--- START ---

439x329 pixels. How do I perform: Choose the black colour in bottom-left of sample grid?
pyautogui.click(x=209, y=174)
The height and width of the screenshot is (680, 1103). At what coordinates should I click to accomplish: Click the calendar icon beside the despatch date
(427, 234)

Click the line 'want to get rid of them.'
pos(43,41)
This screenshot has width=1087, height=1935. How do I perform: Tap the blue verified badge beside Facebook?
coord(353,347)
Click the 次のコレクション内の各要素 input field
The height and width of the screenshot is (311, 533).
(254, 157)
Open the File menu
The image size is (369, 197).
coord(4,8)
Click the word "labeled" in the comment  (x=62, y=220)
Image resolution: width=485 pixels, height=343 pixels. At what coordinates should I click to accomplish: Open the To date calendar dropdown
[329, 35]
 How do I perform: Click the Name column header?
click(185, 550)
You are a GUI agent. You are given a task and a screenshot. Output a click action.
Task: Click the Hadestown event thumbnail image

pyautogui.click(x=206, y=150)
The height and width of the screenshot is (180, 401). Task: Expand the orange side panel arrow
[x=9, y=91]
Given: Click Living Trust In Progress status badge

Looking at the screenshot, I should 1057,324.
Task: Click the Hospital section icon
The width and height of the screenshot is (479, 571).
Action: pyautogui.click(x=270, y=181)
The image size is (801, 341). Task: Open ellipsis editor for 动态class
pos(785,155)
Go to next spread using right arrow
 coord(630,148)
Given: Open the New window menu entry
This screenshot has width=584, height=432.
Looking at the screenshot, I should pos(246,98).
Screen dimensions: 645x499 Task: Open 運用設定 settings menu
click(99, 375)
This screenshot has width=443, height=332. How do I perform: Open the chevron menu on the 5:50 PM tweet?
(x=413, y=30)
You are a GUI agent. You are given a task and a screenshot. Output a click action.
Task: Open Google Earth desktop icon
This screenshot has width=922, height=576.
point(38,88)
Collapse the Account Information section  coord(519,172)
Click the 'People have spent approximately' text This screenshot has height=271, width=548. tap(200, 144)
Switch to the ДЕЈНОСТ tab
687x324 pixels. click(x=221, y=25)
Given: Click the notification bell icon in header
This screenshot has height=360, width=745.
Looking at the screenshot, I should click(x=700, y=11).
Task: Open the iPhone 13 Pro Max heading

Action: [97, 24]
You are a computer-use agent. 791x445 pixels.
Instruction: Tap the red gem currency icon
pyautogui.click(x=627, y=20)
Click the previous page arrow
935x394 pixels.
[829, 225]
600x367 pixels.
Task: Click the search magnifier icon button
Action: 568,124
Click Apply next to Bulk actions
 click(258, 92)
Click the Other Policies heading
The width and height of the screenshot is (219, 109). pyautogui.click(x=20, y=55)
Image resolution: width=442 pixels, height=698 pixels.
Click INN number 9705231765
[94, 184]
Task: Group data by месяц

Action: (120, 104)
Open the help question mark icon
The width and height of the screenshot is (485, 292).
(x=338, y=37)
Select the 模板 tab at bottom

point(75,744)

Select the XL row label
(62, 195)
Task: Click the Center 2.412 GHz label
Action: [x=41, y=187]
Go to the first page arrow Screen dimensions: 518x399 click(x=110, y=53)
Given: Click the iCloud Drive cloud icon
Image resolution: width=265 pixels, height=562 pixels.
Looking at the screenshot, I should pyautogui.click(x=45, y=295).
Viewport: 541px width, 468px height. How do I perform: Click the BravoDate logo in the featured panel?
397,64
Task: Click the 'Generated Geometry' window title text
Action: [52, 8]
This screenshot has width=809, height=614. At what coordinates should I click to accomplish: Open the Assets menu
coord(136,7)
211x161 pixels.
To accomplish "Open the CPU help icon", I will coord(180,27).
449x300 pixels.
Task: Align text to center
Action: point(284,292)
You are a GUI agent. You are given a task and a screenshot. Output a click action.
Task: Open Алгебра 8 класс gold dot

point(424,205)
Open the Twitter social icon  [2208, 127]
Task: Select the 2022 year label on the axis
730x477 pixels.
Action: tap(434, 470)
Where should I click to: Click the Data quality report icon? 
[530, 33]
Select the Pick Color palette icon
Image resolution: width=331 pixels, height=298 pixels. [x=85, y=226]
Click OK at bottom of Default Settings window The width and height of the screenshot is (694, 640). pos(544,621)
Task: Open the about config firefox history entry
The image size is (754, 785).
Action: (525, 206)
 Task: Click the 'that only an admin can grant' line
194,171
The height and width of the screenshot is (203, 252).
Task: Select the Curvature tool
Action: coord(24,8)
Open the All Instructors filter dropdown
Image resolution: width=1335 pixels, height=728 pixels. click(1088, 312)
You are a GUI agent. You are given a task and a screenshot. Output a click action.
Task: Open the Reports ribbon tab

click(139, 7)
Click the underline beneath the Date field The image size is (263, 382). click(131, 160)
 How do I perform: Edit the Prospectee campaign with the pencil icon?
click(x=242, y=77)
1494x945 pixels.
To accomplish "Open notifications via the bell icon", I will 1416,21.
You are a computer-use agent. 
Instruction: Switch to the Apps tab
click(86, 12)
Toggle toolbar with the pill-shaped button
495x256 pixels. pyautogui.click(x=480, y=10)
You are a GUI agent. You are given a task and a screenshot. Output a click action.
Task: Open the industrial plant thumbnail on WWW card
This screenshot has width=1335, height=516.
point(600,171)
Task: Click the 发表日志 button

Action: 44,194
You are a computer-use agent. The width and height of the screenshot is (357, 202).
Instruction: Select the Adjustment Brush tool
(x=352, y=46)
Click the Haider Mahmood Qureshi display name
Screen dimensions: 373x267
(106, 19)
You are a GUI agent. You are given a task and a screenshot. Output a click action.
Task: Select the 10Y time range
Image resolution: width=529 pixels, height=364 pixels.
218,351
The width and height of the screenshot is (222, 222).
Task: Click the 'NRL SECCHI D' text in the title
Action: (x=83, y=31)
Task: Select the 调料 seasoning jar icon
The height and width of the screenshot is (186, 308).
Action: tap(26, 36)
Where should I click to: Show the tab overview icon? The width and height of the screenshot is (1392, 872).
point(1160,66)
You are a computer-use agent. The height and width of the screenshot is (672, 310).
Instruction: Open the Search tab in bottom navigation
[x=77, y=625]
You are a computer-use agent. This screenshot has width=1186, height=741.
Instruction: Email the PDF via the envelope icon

--- END ---

* [EXERCISE DESCRIPTION] This calls for repeating all of the records, character for character.

* [ANSWER BOX]
439x329 pixels. How do I perform: Choose the black colour in bottom-left of sample grid?
pyautogui.click(x=209, y=174)
The height and width of the screenshot is (680, 1103). At what coordinates should I click to accomplish: Click the calendar icon beside the despatch date
(427, 234)

Click the line 'want to get rid of them.'
pos(43,41)
This screenshot has width=1087, height=1935. How do I perform: Tap the blue verified badge beside Facebook?
coord(353,347)
Click the 次のコレクション内の各要素 input field
The height and width of the screenshot is (311, 533).
(254, 157)
Open the File menu
The image size is (369, 197).
coord(4,8)
Click the word "labeled" in the comment  (x=62, y=220)
Image resolution: width=485 pixels, height=343 pixels. At what coordinates should I click to accomplish: Open the To date calendar dropdown
[329, 35]
 How do I perform: Click the Name column header?
click(185, 550)
You are a GUI agent. You are given a task and a screenshot. Output a click action.
Task: Click the Hadestown event thumbnail image

pyautogui.click(x=206, y=150)
The height and width of the screenshot is (180, 401). Task: Expand the orange side panel arrow
[x=9, y=91]
Given: Click Living Trust In Progress status badge

Looking at the screenshot, I should 1057,324.
Task: Click the Hospital section icon
The width and height of the screenshot is (479, 571).
Action: pyautogui.click(x=270, y=181)
The image size is (801, 341). Task: Open ellipsis editor for 动态class
pos(785,155)
Go to next spread using right arrow
 coord(630,148)
Given: Open the New window menu entry
This screenshot has width=584, height=432.
Looking at the screenshot, I should pos(246,98).
Screen dimensions: 645x499 Task: Open 運用設定 settings menu
click(99, 375)
This screenshot has width=443, height=332. How do I perform: Open the chevron menu on the 5:50 PM tweet?
(x=413, y=30)
You are a GUI agent. You are given a task and a screenshot. Output a click action.
Task: Open Google Earth desktop icon
This screenshot has width=922, height=576.
point(38,88)
Collapse the Account Information section  coord(519,172)
Click the 'People have spent approximately' text This screenshot has height=271, width=548. tap(200, 144)
Switch to the ДЕЈНОСТ tab
687x324 pixels. click(x=221, y=25)
Given: Click the notification bell icon in header
This screenshot has height=360, width=745.
Looking at the screenshot, I should click(x=700, y=11).
Task: Open the iPhone 13 Pro Max heading

Action: [97, 24]
You are a computer-use agent. 791x445 pixels.
Instruction: Tap the red gem currency icon
pyautogui.click(x=627, y=20)
Click the previous page arrow
935x394 pixels.
[829, 225]
600x367 pixels.
Task: Click the search magnifier icon button
Action: 568,124
Click Apply next to Bulk actions
 click(258, 92)
Click the Other Policies heading
The width and height of the screenshot is (219, 109). pyautogui.click(x=20, y=55)
Image resolution: width=442 pixels, height=698 pixels.
Click INN number 9705231765
[94, 184]
Task: Group data by месяц

Action: (120, 104)
Open the help question mark icon
The width and height of the screenshot is (485, 292).
(x=338, y=37)
Select the 模板 tab at bottom

point(75,744)

Select the XL row label
(62, 195)
Task: Click the Center 2.412 GHz label
Action: [x=41, y=187]
Go to the first page arrow Screen dimensions: 518x399 click(x=110, y=53)
Given: Click the iCloud Drive cloud icon
Image resolution: width=265 pixels, height=562 pixels.
Looking at the screenshot, I should pyautogui.click(x=45, y=295).
Viewport: 541px width, 468px height. How do I perform: Click the BravoDate logo in the featured panel?
397,64
Task: Click the 'Generated Geometry' window title text
Action: [52, 8]
This screenshot has width=809, height=614. At what coordinates should I click to accomplish: Open the Assets menu
coord(136,7)
211x161 pixels.
To accomplish "Open the CPU help icon", I will coord(180,27).
449x300 pixels.
Task: Align text to center
Action: point(284,292)
You are a GUI agent. You are given a task and a screenshot. Output a click action.
Task: Open Алгебра 8 класс gold dot

point(424,205)
Open the Twitter social icon  [2208, 127]
Task: Select the 2022 year label on the axis
730x477 pixels.
Action: tap(434, 470)
Where should I click to: Click the Data quality report icon? 
[530, 33]
Select the Pick Color palette icon
Image resolution: width=331 pixels, height=298 pixels. [x=85, y=226]
Click OK at bottom of Default Settings window The width and height of the screenshot is (694, 640). pos(544,621)
Task: Open the about config firefox history entry
The image size is (754, 785).
Action: (525, 206)
 Task: Click the 'that only an admin can grant' line
194,171
The height and width of the screenshot is (203, 252).
Task: Select the Curvature tool
Action: coord(24,8)
Open the All Instructors filter dropdown
Image resolution: width=1335 pixels, height=728 pixels. click(1088, 312)
You are a GUI agent. You are given a task and a screenshot. Output a click action.
Task: Open the Reports ribbon tab

click(139, 7)
Click the underline beneath the Date field The image size is (263, 382). click(131, 160)
 How do I perform: Edit the Prospectee campaign with the pencil icon?
click(x=242, y=77)
1494x945 pixels.
To accomplish "Open notifications via the bell icon", I will 1416,21.
You are a computer-use agent. 
Instruction: Switch to the Apps tab
click(86, 12)
Toggle toolbar with the pill-shaped button
495x256 pixels. pyautogui.click(x=480, y=10)
You are a GUI agent. You are given a task and a screenshot. Output a click action.
Task: Open the industrial plant thumbnail on WWW card
This screenshot has width=1335, height=516.
point(600,171)
Task: Click the 发表日志 button

Action: 44,194
You are a computer-use agent. The width and height of the screenshot is (357, 202).
Instruction: Select the Adjustment Brush tool
(x=352, y=46)
Click the Haider Mahmood Qureshi display name
Screen dimensions: 373x267
(106, 19)
You are a GUI agent. You are given a task and a screenshot. Output a click action.
Task: Select the 10Y time range
Image resolution: width=529 pixels, height=364 pixels.
218,351
The width and height of the screenshot is (222, 222).
Task: Click the 'NRL SECCHI D' text in the title
Action: (x=83, y=31)
Task: Select the 调料 seasoning jar icon
The height and width of the screenshot is (186, 308).
Action: tap(26, 36)
Where should I click to: Show the tab overview icon? The width and height of the screenshot is (1392, 872).
point(1160,66)
You are a computer-use agent. The height and width of the screenshot is (672, 310).
Instruction: Open the Search tab in bottom navigation
[x=77, y=625]
You are a computer-use agent. This screenshot has width=1186, height=741.
Instruction: Email the PDF via the envelope icon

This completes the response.